Article 5
Les signataires rappellent que l'évolution professionnelle des salariés repose exclusivement sur des critères objectifs. Le déroulement de carrière doit par conséquent correspondre aux compétences professionnelles mises en œuvre ainsi qu'à l'expérience professionnelle acquise, et, le cas échéant, validée.
Tous les salariés de l'entreprise, à compétences égales, doivent être en mesure d'avoir les mêmes chances en termes de parcours professionnels et les mêmes possibilités d'évolution de carrière, y compris en ce qui concerne l'accès aux postes à responsabilités.
Les partenaires sociaux observent que certains emplois sont fortement masculinisés et d'autres fortement féminisés.
Afin de favoriser le rééquilibrage de la situation, une attention particulière sera portée par les entreprises à l'identification des types d'emploi ou des filières fortement masculinisés ou féminisés, afin de trouver les causes et de proposer des actions correctives pour permettre l'accès à tous les métiers tant pour les hommes que pour les femmes.
Les signataires du présent accord souhaitent également assurer une meilleure représentation des femmes :
– dans les instances paritaires de branche au sein des commissions de négociation ;
– dans les instances représentatives au sein des entreprises ;
– aux élections professionnelles.
Tout en veillant à leur compétitivité, les entreprises prêteront attention aux modes d'organisation du travail qui évitent la mise en œuvre de pratiques peu compatibles avec les obligations familiales des salariés : horaires des réunions, temps de déplacement en missions.
Comme en matière de recrutement, les critères utilisés dans les définitions de postes ouverts à la mobilité interne ne doivent pas être de nature à entraîner une discrimination fondée notamment sur le sexe.
Les femmes et les hommes doivent pouvoir bénéficier d'une affectation sans discrimination.
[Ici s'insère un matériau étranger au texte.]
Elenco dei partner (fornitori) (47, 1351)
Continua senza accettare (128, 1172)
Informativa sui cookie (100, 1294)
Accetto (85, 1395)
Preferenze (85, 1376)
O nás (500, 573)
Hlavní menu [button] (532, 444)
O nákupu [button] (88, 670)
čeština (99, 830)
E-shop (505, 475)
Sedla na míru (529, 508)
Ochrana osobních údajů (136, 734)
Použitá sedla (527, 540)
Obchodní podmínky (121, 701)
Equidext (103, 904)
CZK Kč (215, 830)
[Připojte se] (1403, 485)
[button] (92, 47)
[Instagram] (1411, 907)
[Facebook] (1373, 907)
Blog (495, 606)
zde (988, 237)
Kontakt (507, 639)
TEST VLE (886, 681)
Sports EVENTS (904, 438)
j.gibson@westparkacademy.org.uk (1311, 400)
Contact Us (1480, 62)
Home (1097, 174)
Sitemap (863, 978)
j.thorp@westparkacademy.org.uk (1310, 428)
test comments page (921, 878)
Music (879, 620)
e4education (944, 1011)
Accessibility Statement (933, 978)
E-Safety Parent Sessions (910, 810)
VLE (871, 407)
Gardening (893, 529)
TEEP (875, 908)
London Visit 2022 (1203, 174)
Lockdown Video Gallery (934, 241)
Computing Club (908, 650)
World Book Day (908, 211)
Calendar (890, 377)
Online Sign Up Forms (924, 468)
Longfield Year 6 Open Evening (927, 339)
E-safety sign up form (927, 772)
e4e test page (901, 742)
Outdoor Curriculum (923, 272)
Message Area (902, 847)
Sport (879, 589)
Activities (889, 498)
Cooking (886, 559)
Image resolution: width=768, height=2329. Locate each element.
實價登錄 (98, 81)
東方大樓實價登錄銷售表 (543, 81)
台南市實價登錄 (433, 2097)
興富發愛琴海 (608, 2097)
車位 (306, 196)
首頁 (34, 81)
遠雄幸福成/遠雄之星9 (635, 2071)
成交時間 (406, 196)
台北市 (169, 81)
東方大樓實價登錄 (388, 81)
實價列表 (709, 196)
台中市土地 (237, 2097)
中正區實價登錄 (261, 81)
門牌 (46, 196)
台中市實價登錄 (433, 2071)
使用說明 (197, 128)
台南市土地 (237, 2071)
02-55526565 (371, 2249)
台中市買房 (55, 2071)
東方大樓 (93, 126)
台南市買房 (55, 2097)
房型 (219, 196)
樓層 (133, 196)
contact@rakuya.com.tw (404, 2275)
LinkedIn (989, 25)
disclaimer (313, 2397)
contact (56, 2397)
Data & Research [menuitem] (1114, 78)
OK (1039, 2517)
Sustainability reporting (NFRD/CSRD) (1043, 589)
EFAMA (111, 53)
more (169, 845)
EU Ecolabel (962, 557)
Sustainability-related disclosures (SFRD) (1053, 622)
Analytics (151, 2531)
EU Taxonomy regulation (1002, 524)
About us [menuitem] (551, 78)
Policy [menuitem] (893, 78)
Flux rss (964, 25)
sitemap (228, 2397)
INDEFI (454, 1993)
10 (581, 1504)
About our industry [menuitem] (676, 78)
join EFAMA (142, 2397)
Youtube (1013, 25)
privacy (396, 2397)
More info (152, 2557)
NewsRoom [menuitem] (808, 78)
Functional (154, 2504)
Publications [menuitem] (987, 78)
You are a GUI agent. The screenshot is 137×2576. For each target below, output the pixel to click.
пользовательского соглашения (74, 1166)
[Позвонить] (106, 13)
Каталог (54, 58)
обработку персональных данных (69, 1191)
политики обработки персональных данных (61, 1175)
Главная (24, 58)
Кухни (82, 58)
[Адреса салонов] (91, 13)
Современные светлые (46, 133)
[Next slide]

Des dispositifs spécifiques (formation, accompagnement personnalisé...) peuvent être mis en œuvre afin de favoriser la mixité professionnelle dans l'ensemble des emplois.
Les salariés à temps partiel doivent bénéficier des mêmes possibilités dans le déroulement de leur carrière que les salariés à temps plein.
Le salarié travaillant à temps partiel bénéficie d'une priorité pour l'attribution de tout emploi à temps plein qui viendrait à être créé ou à devenir vacant et que sa qualification professionnelle initiale ou acquise lui permettrait d'occuper.